Philippine economy likely grew 5% in Q1 – think tank
Citing improved jobs data, increased government spending, exports recovery, and benign inflation, the FMIC-UA&P Capital Market Research Center says a growth of 5% or more is possible

MANILA, Philippines – The Philippine economy likely grew by  at least 5% in the first quarter, according to a rosy projection of think tank First Metro Investment Corp.-University of Asia and the Pacific (FMIC-UA&P) Capital Market Research Center.

Citing improved jobs data, increased government spending, exports recovery, and benign inflation, the FMIC-UA&P Capital Market Research Center said in its latest issue of Market Call that a growth of 5% or more is possible.

“Economic data made available in the first quarter would indicate a much improved economy, which lead us to forecast Gross Domestic Product (GDP) growth of 5% or more,” it said.

It added that the optimistic outlook data was supported by the latest Leading Economic Indicators (LEI) released by the National Statistical Coordination Board (NSCB).

Leading indicators

The NSCB data showed that 8 out of the 11 economic figures positively contributed to the overall LEI, which reached 0.285, the highest level since the fourth quarter of 2008.

“For the first quarter of 2012, the LEI posted 0.238 from a revised 0.158 in the fourth quarter of 2011. The latest LEI computations show the index in firmer positive territory auguring well for the domestic economy to start off the year of the dragon,” the NSCB earlier said.

It cited higher electricity sales, one of the leading indicators, by power distribution giant Manila Electric Co. (Meralco). Electricity sales in February grew by 8% year-on-year, after growing 8.6% in January.

Of the total sales, electricity sales of the industrial sector led the expansion with a double-digit growth of 11.5% in February.

Revenues and spending

It also noted that government spending has accelerated, starting the year on a right footing.  

“President Aquino and his financial team appear to have begun the year on a right footing. January registered a deficit of P15.9 billion compared to a surplus of P12.4 billion a year ago, reversing what some quarters claimed as under spending,” it said.  
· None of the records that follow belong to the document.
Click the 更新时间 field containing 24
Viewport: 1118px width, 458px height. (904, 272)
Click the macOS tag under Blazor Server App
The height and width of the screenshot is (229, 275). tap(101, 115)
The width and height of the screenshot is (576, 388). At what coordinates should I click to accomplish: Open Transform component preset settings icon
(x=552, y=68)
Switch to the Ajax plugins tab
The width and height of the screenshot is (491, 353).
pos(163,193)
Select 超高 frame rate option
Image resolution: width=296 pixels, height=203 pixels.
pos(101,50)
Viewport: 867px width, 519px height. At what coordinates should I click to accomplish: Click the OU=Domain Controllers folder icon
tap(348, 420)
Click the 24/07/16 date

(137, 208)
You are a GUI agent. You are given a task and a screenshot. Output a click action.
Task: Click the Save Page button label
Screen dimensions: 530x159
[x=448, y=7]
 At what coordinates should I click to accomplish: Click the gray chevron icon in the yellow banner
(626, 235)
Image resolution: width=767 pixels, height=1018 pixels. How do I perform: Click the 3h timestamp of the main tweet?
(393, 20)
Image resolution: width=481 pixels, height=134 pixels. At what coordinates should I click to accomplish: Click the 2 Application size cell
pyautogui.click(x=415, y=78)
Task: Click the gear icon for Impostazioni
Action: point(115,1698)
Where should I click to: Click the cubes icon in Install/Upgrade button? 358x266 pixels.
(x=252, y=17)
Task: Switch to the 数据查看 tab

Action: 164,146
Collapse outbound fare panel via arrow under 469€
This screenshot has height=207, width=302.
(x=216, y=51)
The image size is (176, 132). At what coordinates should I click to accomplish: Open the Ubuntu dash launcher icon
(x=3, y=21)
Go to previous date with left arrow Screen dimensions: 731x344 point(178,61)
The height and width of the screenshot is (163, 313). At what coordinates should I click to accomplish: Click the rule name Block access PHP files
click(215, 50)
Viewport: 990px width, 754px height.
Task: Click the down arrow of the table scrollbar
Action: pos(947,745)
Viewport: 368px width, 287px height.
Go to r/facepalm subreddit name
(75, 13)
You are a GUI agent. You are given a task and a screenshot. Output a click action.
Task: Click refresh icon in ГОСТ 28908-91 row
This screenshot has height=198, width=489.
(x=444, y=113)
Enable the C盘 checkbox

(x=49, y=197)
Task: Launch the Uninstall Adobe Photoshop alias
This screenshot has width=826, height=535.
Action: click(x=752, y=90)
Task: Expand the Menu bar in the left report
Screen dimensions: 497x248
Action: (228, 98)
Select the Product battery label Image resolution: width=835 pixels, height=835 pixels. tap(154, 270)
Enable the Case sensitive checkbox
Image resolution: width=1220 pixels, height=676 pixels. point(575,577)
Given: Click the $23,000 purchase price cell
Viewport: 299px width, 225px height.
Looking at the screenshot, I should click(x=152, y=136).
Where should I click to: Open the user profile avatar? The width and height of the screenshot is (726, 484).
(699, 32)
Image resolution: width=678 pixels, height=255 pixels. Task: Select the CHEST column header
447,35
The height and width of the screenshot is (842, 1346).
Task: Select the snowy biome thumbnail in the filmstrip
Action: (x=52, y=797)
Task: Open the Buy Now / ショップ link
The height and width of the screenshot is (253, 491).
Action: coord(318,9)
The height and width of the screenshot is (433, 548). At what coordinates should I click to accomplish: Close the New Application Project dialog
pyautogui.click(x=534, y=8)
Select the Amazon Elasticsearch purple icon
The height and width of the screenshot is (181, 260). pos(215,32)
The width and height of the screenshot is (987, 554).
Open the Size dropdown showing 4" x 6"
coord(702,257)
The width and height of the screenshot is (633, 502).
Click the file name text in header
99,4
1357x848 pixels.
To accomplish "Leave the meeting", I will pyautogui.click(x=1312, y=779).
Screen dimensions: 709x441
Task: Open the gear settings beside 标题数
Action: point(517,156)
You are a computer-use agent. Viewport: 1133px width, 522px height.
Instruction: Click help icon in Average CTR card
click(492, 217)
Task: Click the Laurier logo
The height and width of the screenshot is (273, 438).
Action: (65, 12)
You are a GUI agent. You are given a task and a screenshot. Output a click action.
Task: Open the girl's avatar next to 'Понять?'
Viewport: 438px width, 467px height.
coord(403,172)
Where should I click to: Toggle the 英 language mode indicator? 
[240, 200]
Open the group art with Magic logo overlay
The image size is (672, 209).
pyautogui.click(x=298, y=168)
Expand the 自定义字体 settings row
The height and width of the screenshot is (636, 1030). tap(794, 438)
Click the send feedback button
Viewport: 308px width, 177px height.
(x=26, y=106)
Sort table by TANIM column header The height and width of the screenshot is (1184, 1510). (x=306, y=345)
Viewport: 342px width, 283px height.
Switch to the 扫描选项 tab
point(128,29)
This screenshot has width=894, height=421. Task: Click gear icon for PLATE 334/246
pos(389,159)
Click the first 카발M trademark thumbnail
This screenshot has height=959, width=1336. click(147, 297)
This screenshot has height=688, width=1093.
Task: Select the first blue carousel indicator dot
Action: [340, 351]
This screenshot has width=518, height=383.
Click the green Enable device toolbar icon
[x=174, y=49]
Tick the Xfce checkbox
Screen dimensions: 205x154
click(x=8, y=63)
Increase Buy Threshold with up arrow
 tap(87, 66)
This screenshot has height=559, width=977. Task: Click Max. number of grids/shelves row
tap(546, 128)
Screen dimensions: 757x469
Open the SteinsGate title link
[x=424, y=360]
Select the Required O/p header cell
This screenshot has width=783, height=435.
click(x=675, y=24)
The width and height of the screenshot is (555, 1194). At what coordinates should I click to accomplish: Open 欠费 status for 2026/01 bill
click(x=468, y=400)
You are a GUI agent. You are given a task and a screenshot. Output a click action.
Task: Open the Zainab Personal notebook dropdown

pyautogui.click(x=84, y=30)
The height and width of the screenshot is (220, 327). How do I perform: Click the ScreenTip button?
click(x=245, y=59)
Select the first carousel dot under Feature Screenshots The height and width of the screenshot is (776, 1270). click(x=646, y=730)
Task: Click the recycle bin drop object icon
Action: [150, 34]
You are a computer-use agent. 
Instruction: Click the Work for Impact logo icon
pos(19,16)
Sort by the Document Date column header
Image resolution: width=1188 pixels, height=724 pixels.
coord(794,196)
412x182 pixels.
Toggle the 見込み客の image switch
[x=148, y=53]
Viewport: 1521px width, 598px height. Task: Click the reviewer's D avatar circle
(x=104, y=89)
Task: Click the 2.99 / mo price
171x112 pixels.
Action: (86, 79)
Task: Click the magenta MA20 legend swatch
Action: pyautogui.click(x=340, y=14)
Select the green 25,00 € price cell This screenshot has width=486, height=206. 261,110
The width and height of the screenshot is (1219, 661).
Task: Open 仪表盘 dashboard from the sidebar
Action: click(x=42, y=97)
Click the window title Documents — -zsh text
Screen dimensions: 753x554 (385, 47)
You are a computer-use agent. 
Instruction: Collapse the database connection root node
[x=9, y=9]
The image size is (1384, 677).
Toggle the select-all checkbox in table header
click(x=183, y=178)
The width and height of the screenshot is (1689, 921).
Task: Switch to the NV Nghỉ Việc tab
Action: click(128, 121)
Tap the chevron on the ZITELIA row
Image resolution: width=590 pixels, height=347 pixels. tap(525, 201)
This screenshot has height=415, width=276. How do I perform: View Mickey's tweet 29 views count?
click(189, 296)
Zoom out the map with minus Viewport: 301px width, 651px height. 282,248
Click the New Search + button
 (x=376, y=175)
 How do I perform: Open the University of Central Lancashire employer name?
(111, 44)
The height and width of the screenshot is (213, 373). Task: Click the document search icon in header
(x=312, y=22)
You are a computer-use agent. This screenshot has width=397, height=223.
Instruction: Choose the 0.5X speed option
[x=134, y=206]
It also noted that the main revenue collecting agencies — the tax and customs agencies — have missed targets, but other government revenue sources have plugged the gap.

“Although total revenues were down by 7% due to a large fall in income of the Bureau of the Treasury, tax revenues were up by 12.7%. Total expenditures, on the other hand rose by 16.2%, much of which was account for by interest payments,” the report said.
Inflation, jobs

The think tank noted that the improved numbers on jobs and inflation — two of the issues Filipinos find important, according to a latest Pulse Asia survey.

FMIC-UA&P said the economy produced 1.1 million jobs while inflation in February slid to 2.7%, the lowest rise since October 2009. Inflation was even slower at 2.6% in March.

However, the Center cautioned that a rapid increase in crude oil prices remains a threat to prices of goods and services.

High oil prices could also hamper the economic recovery of key trading partners, including the US.   

Previously, Energy Secretary Rene Almendras said the government would be worried when crude oil prices go above $100 per barrel for West Texas Intermediate (WTI) and above $120 per barrel for Dubai Light.  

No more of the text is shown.